Słodki zapach wielkiego smutku wisi nad ziemią
Pióropusze dymu wznoszą się i zlewają się z ołowianym niebem
Człowiek leży i śni o zielonych polach i rzekach
Budzi się rano nie mając się po co budzić

Nawiedza go wspomnienie raju
Utraconego w młodości lub we śnie, tego nie umie określić
Na zawsze przykuty do martwego świata
Jego krew zamarzła i skrzepła ze strachu
Kolana zadrżały
Ręka osłabła
Krok stał się chwiejny

Jeden świat, jedna dusza
Czas mija, rzeka płynie

A on mówi do rzeki o utraconej miłości i oddaniu
Zaś milczące odpowiedzi, w których wiruje zaproszenie
Płyną mroczne i zakłopotane do nafcianego morza
Ponura imitacja przyszłości

Nieskończony wiatr wieje przez tę noc
Kurz wpadający w oczy oślepia mnie
A cisza mówi głośniej niż słowa
O złamanych obietnicach

Tłumaczenie zaprezentowane dnia 1987-09-27

Druga wersja:

Słodki zapach wielkiego smutku unosi się nad ziemią
Pióropusze dymu wznoszą się ku ołowianemu niebu
Mężczyzna leży i śni o zielonych polach i rzekach
Lecz budzi się rankiem, nie mając po co się budzić

Prześladują go wspomnienia raju utraconego
W młodości lub we śnie, tego nie jest pewien
Lecz na zawsze przykuty jest do świata, który go opuścił

Jeden świat, jedna dusza
Czasie przemijaj, rzeko płyń

Tak więc opowiada rzece o straconej miłości, o oddaniu
A cicha odpowiedź, kusząco wirując
Płynie mroczna i ponura do zbrukanego morza

Wiatr bez końca wieje przez tę noc
Oślepiając mnie pyłem
Zaś cisza mówi głośniej od słów
O obietnicach złamanych

Tłumaczenie zaprezentowane dnia 1994-11-26

Trzecia wersja:

Wiatr bez końca wieje przez tę noc
I niesie kurz prosto w oczy i oślepia
A cisza mówi głośniej od słów
O obietnicach złamanych

Tłumaczenie zaprezentowane dnia 1999-12-11



Audycje

1987-09-27 - Pink Floyd (WP)

1988-03-08 - Kilka szczególnych dedykacji (NTB)

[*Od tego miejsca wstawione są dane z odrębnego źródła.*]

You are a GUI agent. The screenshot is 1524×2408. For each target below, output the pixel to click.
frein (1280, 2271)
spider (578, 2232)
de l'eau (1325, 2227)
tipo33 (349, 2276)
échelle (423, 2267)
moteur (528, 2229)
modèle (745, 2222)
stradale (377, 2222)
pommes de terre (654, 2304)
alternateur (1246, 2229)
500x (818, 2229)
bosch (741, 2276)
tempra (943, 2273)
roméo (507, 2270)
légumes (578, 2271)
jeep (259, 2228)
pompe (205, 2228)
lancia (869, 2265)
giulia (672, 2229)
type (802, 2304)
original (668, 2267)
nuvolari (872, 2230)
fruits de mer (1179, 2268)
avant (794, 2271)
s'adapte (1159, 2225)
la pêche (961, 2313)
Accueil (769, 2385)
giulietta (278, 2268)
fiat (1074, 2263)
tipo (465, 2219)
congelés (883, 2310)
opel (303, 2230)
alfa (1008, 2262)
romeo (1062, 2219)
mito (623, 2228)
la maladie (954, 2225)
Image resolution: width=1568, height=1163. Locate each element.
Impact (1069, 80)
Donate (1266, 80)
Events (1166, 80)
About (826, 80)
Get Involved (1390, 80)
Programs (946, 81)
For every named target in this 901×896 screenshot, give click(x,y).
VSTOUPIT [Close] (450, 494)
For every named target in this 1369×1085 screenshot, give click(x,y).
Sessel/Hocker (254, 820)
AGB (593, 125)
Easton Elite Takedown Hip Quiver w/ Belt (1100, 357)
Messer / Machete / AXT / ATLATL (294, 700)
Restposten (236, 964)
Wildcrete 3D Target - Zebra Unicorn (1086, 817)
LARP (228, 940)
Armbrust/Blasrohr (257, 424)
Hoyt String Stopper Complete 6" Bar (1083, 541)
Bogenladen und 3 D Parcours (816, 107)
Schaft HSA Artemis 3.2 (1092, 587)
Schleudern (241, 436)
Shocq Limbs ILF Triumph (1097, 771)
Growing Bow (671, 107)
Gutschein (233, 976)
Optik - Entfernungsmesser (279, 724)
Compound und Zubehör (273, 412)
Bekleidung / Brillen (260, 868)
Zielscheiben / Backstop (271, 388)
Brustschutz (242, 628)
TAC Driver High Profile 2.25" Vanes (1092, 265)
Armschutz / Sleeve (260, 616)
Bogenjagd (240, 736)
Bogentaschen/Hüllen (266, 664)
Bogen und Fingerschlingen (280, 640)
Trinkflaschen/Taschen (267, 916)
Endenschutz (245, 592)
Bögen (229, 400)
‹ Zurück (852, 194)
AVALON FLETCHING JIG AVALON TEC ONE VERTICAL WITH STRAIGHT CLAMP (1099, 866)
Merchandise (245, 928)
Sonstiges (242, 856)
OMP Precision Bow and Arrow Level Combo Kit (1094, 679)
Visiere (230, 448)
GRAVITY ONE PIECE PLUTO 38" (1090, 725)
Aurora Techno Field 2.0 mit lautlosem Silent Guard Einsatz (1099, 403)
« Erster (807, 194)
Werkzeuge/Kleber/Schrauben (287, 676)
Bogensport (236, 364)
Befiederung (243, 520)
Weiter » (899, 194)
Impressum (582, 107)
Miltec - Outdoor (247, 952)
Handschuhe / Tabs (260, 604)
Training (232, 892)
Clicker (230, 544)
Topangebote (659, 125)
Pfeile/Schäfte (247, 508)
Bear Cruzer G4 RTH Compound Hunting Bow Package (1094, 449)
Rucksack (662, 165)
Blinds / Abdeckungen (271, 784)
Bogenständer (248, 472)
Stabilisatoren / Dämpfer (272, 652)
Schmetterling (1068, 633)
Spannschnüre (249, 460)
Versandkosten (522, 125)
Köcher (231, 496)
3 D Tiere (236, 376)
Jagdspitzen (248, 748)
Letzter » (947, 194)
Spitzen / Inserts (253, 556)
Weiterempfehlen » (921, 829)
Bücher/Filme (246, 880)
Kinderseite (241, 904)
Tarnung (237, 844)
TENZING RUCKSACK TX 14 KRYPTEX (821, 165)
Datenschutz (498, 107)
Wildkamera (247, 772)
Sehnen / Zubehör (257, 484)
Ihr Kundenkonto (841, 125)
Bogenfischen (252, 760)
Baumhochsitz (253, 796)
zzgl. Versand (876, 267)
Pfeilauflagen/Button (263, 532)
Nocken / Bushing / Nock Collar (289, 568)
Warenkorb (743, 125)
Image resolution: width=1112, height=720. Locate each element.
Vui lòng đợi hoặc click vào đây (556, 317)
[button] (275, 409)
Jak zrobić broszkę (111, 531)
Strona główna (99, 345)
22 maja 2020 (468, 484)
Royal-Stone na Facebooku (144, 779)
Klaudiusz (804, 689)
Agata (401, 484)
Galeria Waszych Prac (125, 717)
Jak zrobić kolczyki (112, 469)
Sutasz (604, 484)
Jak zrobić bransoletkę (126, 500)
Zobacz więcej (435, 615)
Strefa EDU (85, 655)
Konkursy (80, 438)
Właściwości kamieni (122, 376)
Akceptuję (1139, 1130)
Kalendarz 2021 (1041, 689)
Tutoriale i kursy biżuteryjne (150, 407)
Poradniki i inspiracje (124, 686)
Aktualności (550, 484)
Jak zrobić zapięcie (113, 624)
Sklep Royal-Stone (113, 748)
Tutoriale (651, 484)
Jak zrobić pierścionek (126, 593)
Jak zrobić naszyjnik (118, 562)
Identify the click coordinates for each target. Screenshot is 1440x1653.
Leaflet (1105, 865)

1992-04-17 - Audycja Wielkopiątkowa (SP)

1994-04-16 - Wywoływanie duchów czas zacząć (TPK)

1994-11-26 - Tomasza audycja urodzinowa (TPK)

1995-06-10 - Audycja (TPK)

1999-12-11 - Ostatnia audycja Tomasza (TPK)

2000-12-23 - Rocznica odejścia Tomasza (Noc Muzycznych Pejzaży) (WSP)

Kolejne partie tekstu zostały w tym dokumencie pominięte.